#### EXTRACT TO READ:
>> BEGIN
1 yellow onion, chopped

2 cans (14 ounce) chickpeas, drained

3 cloves garlic, minced or grated

1 ½  Tbsp Awesome Onion Soup spice from Milford Spice

1/2 teaspoon crushed red pepper flakes

2 teaspoons lemon zest

4 cups low sodium vegetable broth

2 tablespoons lemon juice

2 cups baby spinach

1/2 cup fresh cilantro, roughly chopped

1/2 cup fresh parsley, roughly chopped

1/4 cup fresh dill, roughly chopped

1 tablespoon chopped chives

2 cups cooked basmati rice

plain plant based Greek yogurt, for serving

fresh mint, for serving





Heat the olive oil in a large pot over medium heat. When the oil shimmers, add the onion and cook 5 minutes until soft. Add the chickpeas and season with ½ Tbsp of the Awesome Onion Soup spice. Cook, stirring occasionally until he chickpeas begin to crisp, about 5 minutes. Add the garlic, crushed red pepper, lemon zest, and the 1 Tbsp of the Awesome Onion Soup spice, and cook until the garlic is fragrant, about 1 minute.
>> END
#### GIVEN PROBLEM A:
Answer these questions about the recipe:
(i) How many cups of low sodium vegetable broth does it call for?
(ii) For how many minutes is the onion cooked once the oil shimmers?
(iii) Besides plain plant based Greek yogurt, what is listed for serving?

Items from a data source
>> BEGIN
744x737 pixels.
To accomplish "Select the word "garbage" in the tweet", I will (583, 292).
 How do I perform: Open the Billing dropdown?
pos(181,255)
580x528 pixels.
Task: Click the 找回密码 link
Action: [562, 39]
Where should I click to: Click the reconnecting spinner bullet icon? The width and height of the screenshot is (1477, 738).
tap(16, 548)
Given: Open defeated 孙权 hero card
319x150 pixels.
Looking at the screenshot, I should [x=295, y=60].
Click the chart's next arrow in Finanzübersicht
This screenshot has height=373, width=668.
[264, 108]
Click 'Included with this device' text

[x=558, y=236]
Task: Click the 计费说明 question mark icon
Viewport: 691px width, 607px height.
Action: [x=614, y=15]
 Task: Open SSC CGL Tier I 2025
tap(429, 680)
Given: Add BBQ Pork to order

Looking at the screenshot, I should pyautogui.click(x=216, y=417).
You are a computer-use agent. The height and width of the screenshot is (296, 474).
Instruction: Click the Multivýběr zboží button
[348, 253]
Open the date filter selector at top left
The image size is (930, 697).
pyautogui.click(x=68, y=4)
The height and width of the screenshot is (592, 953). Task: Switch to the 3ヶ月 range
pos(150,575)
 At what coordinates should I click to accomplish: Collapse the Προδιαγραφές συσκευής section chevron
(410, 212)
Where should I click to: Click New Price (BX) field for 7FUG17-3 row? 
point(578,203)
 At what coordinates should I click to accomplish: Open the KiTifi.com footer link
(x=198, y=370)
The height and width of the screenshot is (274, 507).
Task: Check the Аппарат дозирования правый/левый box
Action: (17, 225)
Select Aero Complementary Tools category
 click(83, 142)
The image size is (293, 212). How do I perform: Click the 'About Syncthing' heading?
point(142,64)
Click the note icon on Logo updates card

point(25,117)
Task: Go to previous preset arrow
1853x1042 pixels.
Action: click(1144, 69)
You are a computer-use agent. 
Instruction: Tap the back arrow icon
>> END
#### GIVEN PROBLEM B:
Reproduce the records word for word, starting at the line that contains "At what coordinates should I click to accomplish: Open" and ending at the last line of the records, with both ends included.

#### FULL OUTPUT A:
(i) 4 cups
(ii) 5 minutes
(iii) Fresh mint

#### FULL OUTPUT B:
 At what coordinates should I click to accomplish: Open the KiTifi.com footer link
(x=198, y=370)
The height and width of the screenshot is (274, 507).
Task: Check the Аппарат дозирования правый/левый box
Action: (17, 225)
Select Aero Complementary Tools category
 click(83, 142)
The image size is (293, 212). How do I perform: Click the 'About Syncthing' heading?
point(142,64)
Click the note icon on Logo updates card

point(25,117)
Task: Go to previous preset arrow
1853x1042 pixels.
Action: click(1144, 69)
You are a computer-use agent. 
Instruction: Tap the back arrow icon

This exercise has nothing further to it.